### Work request
Give back exactly the lines from the one holding "Given: Open the" to the bottom of the material, both included, and nothing more. No pictures.

### Data for processing
- - - -

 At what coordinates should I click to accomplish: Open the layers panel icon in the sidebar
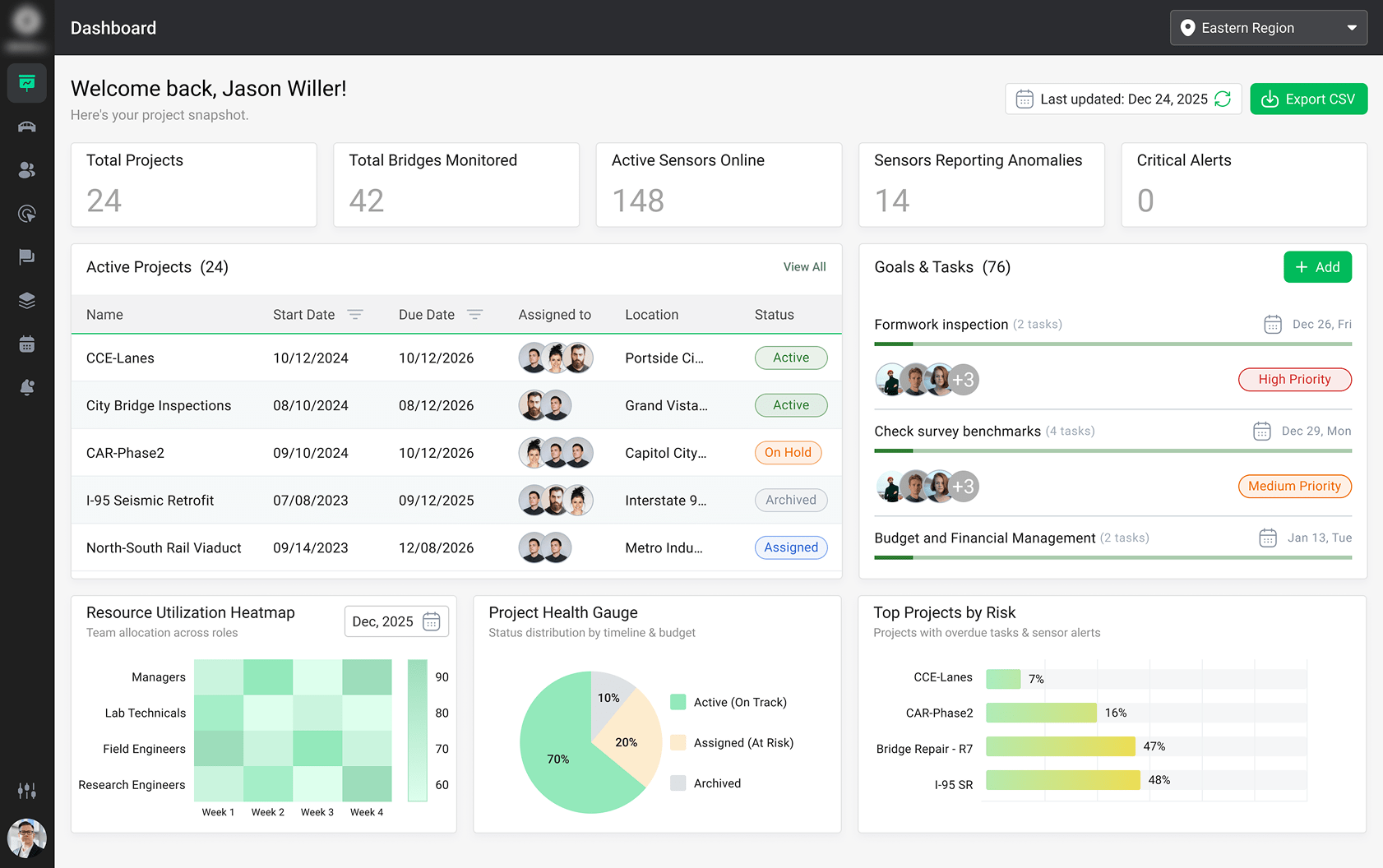(26, 300)
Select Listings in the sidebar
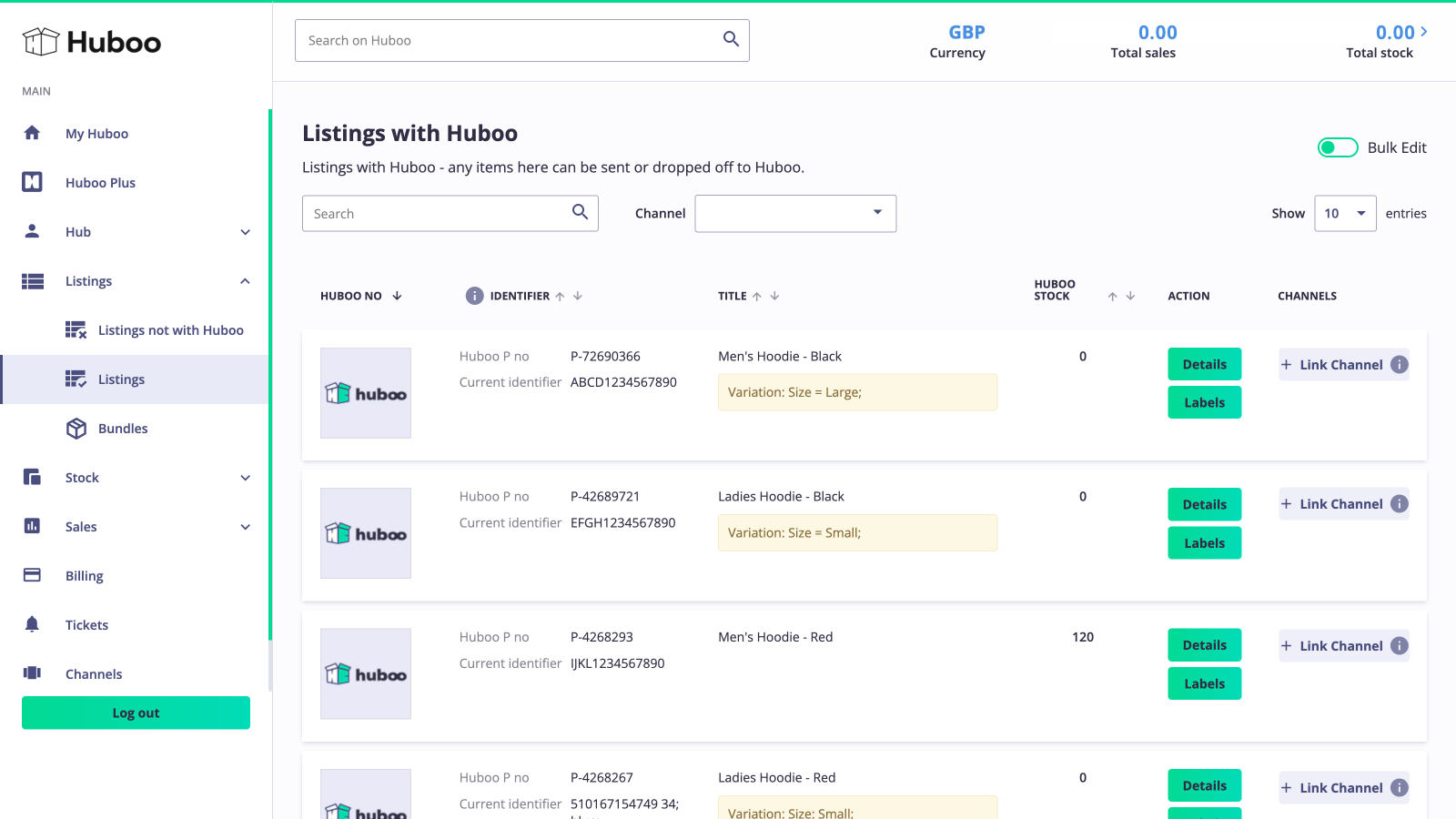 121,379
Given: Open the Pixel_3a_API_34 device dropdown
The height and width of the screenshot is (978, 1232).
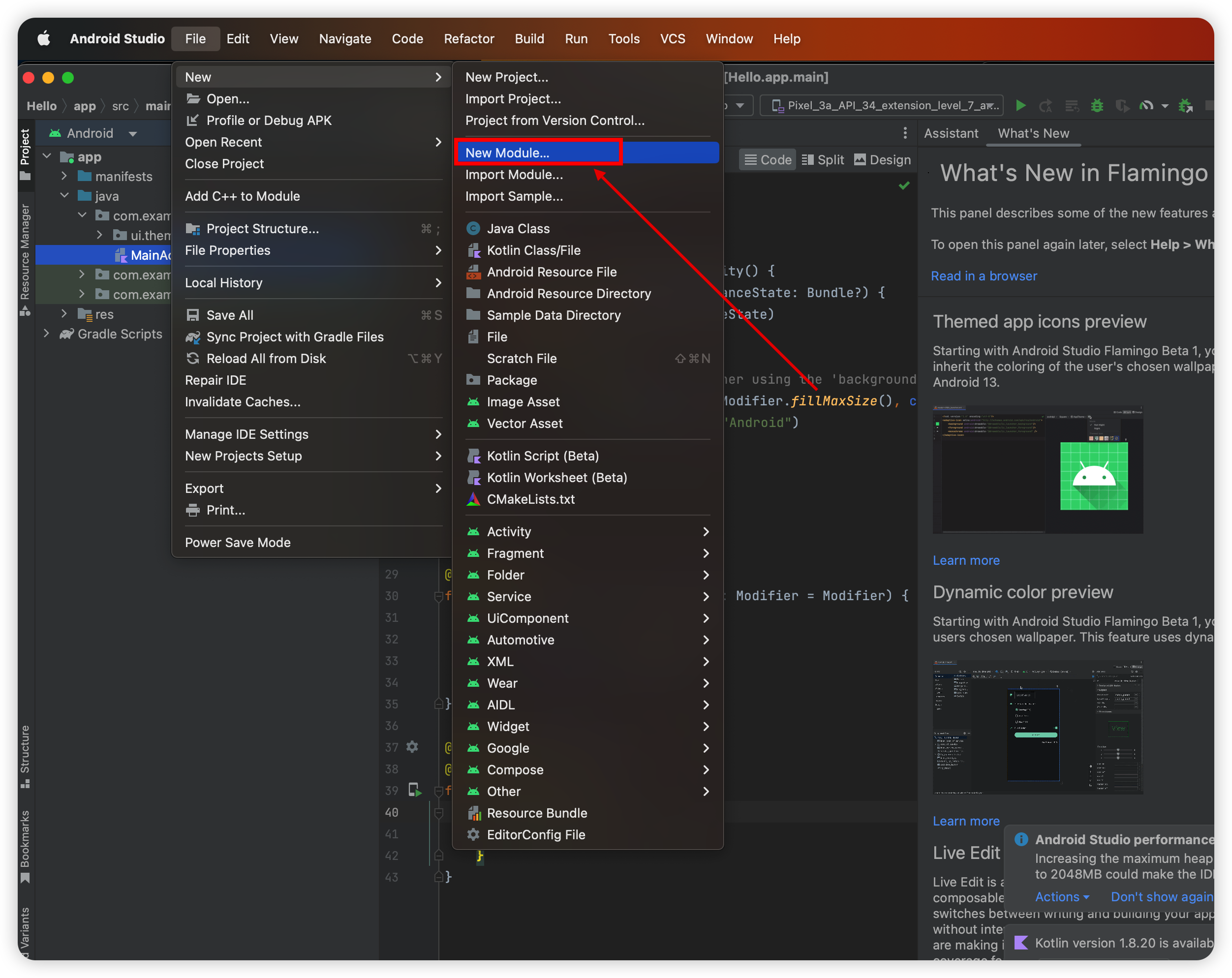Looking at the screenshot, I should (882, 106).
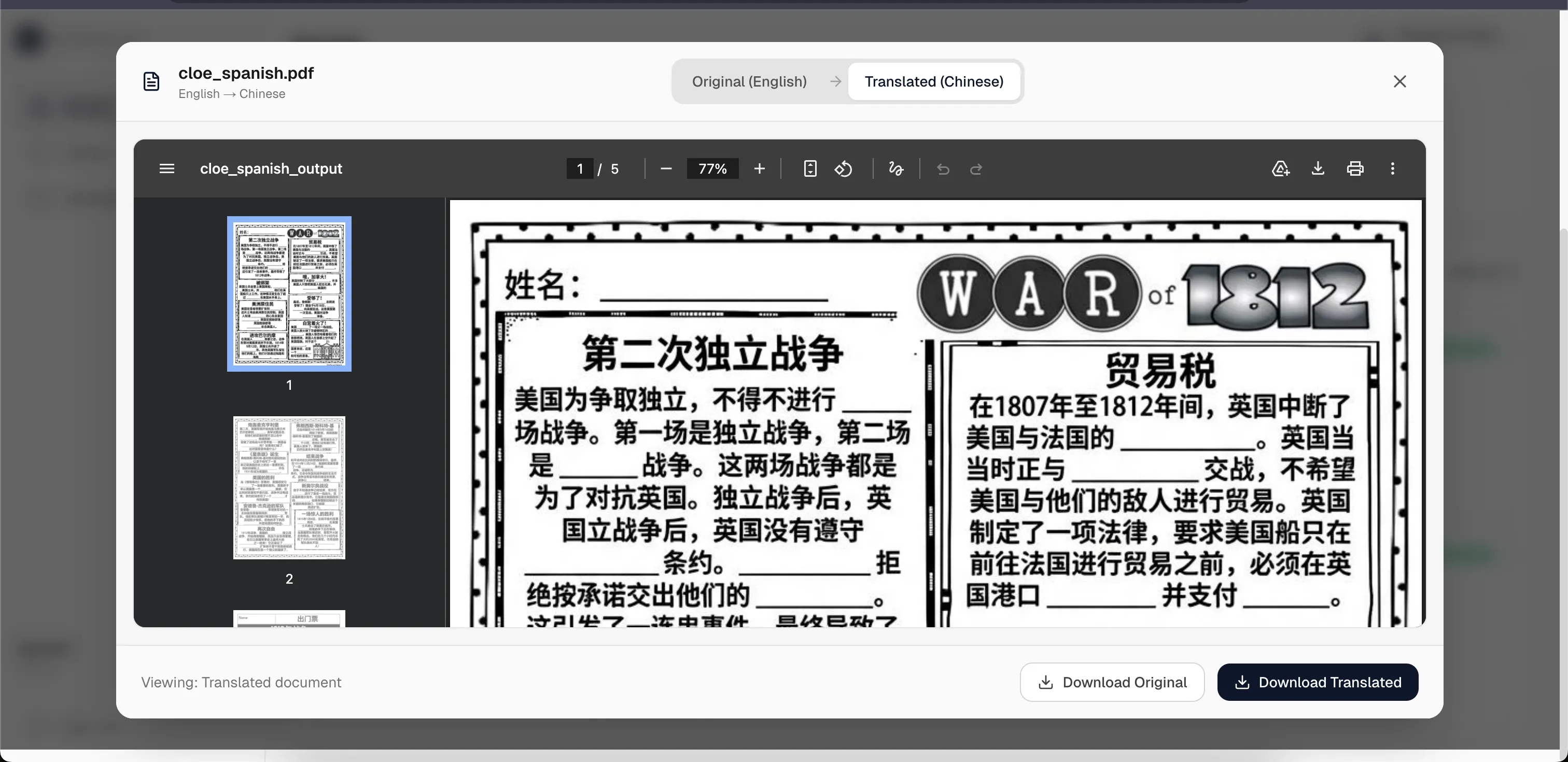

- - - -

### Answer
Given: Open the Pixel_3a_API_34 device dropdown
The height and width of the screenshot is (978, 1232).
Looking at the screenshot, I should (882, 106).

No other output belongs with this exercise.